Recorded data
=== Begin Enclosure ===

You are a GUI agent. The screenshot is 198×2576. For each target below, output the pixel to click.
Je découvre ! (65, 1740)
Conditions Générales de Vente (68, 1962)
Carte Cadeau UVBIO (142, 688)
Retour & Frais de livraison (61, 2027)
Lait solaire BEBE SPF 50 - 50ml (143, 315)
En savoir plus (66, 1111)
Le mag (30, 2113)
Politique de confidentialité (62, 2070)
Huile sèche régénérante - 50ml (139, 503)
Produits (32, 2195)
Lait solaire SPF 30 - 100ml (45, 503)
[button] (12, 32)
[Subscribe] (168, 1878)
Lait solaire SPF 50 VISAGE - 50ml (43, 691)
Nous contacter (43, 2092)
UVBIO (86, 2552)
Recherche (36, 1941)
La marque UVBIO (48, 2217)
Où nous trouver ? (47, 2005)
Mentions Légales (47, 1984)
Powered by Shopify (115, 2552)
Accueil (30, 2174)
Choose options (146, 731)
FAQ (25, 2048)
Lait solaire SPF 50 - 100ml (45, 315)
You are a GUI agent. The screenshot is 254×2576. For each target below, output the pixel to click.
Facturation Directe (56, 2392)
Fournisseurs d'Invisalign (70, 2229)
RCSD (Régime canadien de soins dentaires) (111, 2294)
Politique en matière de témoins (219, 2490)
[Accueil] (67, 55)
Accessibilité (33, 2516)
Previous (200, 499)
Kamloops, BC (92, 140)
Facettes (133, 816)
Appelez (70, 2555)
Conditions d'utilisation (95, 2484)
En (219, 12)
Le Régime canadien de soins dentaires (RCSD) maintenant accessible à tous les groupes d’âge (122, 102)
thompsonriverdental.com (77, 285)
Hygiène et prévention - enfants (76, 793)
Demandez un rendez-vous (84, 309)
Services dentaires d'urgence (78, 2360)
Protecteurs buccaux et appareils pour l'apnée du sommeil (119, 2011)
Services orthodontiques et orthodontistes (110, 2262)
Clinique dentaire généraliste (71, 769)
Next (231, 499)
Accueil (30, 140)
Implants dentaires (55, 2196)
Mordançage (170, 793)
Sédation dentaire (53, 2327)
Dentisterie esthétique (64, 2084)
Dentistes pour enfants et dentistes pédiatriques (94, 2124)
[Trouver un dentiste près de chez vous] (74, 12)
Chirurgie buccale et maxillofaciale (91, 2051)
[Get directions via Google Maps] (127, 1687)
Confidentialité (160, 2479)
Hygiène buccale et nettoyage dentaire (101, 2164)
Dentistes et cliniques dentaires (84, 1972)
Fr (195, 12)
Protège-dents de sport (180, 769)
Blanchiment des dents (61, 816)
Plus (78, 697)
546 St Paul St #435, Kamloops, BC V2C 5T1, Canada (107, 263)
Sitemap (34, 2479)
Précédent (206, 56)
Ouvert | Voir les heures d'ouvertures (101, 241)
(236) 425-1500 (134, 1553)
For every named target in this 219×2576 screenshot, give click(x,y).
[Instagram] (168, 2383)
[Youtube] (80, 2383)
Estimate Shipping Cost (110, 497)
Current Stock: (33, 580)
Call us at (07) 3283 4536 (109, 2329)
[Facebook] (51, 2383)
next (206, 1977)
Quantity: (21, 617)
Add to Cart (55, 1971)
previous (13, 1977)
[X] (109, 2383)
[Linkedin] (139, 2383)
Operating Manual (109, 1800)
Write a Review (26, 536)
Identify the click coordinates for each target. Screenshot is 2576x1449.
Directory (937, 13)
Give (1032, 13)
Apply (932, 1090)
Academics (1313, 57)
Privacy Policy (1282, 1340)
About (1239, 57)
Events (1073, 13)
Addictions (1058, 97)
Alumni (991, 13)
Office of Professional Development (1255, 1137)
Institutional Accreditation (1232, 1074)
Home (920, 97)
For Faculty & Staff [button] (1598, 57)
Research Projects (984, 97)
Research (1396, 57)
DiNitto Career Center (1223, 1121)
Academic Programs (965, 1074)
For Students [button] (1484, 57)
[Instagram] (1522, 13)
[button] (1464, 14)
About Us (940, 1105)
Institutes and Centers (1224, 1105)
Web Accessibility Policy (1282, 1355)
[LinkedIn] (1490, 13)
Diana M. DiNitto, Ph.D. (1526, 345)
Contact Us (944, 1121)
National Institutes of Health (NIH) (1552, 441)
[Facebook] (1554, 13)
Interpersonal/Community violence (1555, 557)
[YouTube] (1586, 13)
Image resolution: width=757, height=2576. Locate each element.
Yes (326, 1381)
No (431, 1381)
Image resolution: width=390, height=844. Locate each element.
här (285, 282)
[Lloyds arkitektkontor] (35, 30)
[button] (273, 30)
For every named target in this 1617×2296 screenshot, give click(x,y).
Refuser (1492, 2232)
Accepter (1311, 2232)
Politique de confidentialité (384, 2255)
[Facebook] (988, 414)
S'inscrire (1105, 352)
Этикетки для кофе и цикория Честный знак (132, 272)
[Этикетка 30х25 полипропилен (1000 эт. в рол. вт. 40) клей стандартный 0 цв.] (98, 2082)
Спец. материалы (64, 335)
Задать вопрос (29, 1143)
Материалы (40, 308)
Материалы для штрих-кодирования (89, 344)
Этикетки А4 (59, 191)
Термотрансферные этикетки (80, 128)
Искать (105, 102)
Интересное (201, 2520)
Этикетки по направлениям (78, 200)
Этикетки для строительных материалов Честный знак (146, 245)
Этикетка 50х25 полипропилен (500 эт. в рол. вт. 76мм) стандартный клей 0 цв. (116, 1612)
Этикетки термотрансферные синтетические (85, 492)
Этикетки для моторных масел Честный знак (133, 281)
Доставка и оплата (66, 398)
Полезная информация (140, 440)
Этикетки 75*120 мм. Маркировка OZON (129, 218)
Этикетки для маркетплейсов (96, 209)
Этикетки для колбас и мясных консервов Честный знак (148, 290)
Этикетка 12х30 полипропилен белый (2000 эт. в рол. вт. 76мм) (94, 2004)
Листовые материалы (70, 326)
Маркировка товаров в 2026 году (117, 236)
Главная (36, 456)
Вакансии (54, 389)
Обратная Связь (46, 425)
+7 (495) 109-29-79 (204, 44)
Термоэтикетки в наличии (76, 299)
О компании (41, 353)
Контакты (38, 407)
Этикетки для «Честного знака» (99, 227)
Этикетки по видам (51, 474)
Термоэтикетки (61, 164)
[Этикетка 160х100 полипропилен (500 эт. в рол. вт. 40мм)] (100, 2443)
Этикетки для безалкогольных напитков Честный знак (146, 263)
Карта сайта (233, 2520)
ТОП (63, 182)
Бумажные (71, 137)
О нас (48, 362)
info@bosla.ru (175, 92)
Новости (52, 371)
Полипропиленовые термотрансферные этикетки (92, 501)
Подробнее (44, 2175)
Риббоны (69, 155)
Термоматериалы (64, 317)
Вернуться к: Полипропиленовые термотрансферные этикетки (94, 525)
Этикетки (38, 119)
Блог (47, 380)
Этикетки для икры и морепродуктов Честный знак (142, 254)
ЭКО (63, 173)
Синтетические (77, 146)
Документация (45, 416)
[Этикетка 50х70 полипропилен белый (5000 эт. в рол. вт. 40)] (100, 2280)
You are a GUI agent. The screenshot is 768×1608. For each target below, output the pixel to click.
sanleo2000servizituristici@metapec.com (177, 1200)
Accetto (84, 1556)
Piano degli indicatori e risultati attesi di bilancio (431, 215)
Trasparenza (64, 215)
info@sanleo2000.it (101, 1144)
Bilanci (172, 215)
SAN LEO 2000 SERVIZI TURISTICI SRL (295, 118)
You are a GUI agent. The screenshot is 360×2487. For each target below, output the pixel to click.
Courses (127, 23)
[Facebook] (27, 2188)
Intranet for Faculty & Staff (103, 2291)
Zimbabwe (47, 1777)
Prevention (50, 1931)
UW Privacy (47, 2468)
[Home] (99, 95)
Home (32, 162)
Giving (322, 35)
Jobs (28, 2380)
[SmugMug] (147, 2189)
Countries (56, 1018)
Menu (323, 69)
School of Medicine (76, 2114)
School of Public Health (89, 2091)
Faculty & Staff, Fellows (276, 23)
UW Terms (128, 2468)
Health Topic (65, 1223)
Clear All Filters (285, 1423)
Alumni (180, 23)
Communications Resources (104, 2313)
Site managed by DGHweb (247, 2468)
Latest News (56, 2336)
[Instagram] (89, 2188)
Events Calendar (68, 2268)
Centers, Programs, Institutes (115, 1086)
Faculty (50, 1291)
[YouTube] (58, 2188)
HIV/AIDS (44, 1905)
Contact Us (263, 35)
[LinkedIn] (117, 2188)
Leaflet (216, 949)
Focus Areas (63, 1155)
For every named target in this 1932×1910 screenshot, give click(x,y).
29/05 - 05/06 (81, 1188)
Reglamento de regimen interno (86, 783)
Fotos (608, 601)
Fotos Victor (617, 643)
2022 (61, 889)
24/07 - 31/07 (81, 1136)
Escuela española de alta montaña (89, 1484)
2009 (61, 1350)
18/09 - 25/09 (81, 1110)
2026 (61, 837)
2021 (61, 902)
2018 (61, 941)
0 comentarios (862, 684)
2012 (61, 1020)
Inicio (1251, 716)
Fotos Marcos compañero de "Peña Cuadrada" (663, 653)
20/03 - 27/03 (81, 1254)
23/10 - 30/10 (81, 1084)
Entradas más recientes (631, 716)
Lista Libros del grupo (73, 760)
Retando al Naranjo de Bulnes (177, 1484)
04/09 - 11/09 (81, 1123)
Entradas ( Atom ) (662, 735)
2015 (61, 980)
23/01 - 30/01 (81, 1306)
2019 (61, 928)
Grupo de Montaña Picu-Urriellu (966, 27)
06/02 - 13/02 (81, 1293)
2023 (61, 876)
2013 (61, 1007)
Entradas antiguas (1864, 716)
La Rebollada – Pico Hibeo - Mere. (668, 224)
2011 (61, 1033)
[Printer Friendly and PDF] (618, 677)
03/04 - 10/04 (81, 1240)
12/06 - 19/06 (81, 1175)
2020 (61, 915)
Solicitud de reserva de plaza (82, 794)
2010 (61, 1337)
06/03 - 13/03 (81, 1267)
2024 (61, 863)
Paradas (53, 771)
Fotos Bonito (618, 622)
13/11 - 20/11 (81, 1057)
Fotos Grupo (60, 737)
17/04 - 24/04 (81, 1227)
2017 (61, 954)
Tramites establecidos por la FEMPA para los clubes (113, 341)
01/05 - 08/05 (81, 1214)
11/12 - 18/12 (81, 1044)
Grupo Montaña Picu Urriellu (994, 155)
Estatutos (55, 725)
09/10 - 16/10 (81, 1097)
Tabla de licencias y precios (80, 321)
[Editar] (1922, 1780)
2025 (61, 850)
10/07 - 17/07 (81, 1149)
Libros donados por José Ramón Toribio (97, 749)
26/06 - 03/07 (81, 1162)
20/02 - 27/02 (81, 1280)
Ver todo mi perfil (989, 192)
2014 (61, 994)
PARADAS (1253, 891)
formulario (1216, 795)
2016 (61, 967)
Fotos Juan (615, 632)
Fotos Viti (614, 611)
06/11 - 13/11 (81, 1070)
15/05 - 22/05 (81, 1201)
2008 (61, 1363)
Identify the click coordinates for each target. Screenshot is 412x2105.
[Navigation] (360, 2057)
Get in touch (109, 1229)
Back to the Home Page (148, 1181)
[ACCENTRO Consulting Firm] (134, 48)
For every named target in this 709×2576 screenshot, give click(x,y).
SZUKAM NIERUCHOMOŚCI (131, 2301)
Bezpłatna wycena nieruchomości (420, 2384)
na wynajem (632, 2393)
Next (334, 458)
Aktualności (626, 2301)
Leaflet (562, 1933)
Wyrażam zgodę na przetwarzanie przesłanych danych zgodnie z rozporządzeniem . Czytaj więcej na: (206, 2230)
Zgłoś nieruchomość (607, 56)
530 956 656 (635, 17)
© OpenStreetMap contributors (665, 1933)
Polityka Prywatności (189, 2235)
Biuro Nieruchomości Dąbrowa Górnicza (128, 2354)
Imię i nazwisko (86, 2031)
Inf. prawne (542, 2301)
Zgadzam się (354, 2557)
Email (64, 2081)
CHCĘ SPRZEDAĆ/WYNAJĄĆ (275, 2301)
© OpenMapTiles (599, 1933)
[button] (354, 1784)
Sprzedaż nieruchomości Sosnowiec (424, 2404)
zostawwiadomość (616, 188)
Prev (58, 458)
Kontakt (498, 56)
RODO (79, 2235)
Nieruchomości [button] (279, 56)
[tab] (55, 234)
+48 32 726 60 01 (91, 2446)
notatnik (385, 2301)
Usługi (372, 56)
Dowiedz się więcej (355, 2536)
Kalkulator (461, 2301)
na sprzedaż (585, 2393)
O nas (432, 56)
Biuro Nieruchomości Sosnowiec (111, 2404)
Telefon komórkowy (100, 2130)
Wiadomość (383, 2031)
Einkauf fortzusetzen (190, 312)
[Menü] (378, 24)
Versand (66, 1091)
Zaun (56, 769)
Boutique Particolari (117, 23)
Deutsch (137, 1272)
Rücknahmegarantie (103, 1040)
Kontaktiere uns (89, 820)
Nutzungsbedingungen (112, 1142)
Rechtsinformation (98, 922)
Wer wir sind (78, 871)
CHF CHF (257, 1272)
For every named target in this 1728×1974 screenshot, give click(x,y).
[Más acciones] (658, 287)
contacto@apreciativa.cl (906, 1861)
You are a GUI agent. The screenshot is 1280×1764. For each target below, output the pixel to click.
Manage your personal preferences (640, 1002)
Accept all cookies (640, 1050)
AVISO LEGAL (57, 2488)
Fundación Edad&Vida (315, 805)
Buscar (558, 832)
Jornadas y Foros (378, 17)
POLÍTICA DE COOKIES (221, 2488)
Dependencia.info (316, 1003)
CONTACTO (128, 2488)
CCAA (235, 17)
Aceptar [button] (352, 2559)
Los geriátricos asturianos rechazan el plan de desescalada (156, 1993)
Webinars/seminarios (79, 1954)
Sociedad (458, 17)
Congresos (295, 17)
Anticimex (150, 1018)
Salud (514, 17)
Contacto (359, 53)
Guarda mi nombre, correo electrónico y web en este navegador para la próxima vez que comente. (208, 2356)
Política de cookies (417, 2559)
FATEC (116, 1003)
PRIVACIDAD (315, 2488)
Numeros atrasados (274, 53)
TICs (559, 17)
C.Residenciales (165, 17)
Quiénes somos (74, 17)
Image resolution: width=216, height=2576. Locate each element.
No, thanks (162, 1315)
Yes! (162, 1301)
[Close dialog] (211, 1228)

=== End Enclosure ===

Your instructions
Beginning at the first line of the records, retype exactly every line up to and including the one with "Lait solaire BEBE SPF 50 - 50ml (143, 315)".

Answer area
You are a GUI agent. The screenshot is 198×2576. For each target below, output the pixel to click.
Je découvre ! (65, 1740)
Conditions Générales de Vente (68, 1962)
Carte Cadeau UVBIO (142, 688)
Retour & Frais de livraison (61, 2027)
Lait solaire BEBE SPF 50 - 50ml (143, 315)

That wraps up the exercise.